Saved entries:

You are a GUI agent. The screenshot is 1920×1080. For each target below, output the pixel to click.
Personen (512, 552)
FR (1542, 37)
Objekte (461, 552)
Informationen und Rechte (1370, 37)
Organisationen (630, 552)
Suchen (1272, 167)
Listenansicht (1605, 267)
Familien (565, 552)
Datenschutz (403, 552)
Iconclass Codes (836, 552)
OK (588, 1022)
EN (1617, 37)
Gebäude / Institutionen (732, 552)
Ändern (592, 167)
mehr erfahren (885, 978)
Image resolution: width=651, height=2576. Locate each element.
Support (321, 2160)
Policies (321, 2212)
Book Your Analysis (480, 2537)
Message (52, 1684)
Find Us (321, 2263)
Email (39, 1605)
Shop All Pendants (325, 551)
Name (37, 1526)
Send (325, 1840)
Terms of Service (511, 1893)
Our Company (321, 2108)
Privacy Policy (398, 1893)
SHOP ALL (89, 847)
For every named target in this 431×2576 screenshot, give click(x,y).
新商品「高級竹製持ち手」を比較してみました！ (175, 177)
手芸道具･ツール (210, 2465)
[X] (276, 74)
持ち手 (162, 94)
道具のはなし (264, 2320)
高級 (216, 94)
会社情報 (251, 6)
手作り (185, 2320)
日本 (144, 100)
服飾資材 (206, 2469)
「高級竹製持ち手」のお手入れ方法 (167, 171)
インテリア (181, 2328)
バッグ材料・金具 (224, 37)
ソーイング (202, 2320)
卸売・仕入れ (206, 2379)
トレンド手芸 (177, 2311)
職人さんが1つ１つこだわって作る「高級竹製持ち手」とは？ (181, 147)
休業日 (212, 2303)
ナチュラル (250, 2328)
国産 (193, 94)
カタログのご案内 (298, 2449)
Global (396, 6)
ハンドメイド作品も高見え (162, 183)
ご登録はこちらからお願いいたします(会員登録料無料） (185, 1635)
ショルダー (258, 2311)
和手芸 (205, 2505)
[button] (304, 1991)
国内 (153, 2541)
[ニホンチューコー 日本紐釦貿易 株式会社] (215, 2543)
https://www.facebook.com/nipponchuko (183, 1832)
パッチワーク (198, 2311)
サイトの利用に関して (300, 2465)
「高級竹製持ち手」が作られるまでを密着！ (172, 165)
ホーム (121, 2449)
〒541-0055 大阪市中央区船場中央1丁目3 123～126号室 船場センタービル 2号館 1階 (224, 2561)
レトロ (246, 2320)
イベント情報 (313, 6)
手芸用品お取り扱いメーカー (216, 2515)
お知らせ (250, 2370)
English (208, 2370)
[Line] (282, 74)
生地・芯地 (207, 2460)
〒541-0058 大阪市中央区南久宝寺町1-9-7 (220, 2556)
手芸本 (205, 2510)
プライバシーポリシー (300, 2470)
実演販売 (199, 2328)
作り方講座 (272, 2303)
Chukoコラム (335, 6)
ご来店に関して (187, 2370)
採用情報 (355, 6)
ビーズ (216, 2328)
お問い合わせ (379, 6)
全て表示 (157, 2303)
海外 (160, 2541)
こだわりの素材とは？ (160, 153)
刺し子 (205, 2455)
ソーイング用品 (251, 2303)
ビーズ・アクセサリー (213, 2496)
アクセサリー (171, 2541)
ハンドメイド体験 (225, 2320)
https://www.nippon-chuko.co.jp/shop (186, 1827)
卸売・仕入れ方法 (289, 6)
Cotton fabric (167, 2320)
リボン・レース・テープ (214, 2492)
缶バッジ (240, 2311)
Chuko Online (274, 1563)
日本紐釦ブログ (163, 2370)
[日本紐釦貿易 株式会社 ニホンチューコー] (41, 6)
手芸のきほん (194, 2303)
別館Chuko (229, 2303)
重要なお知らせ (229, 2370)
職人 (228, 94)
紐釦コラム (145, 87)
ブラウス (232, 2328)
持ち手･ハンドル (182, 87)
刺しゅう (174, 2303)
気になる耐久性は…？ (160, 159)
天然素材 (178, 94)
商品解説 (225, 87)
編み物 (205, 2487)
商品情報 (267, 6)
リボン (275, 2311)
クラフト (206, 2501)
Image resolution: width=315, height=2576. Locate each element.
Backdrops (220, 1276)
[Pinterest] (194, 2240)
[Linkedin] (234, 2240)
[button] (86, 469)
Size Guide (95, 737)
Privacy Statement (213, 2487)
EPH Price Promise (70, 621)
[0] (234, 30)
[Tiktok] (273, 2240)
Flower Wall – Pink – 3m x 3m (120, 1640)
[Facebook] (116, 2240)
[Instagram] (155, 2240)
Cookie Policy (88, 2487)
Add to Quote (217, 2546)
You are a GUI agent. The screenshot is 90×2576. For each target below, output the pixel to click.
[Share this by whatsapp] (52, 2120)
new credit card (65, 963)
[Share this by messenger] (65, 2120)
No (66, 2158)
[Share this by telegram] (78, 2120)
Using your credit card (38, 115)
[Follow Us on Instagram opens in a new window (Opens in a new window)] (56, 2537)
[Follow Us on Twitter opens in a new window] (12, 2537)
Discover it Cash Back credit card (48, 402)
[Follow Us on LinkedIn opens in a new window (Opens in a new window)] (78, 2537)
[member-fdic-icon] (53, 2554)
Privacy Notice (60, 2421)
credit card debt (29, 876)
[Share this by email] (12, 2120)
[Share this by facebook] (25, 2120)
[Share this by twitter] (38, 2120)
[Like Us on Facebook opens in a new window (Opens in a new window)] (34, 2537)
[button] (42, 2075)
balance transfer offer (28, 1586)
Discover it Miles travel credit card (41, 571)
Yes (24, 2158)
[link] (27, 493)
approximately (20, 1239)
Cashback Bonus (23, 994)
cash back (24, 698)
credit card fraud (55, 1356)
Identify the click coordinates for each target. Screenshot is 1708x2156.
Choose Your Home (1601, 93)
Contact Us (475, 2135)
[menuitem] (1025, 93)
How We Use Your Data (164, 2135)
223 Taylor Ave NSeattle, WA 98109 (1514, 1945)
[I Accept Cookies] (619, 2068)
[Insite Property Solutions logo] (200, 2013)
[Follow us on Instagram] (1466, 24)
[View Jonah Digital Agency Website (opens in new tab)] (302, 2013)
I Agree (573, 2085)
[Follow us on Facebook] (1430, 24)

_Exercise_. Check each line of the records above, and copy those that hold the word "高級竹製持ち手".

_Answer to this task_.
新商品「高級竹製持ち手」を比較してみました！ (175, 177)
「高級竹製持ち手」のお手入れ方法 (167, 171)
職人さんが1つ１つこだわって作る「高級竹製持ち手」とは？ (181, 147)
「高級竹製持ち手」が作られるまでを密着！ (172, 165)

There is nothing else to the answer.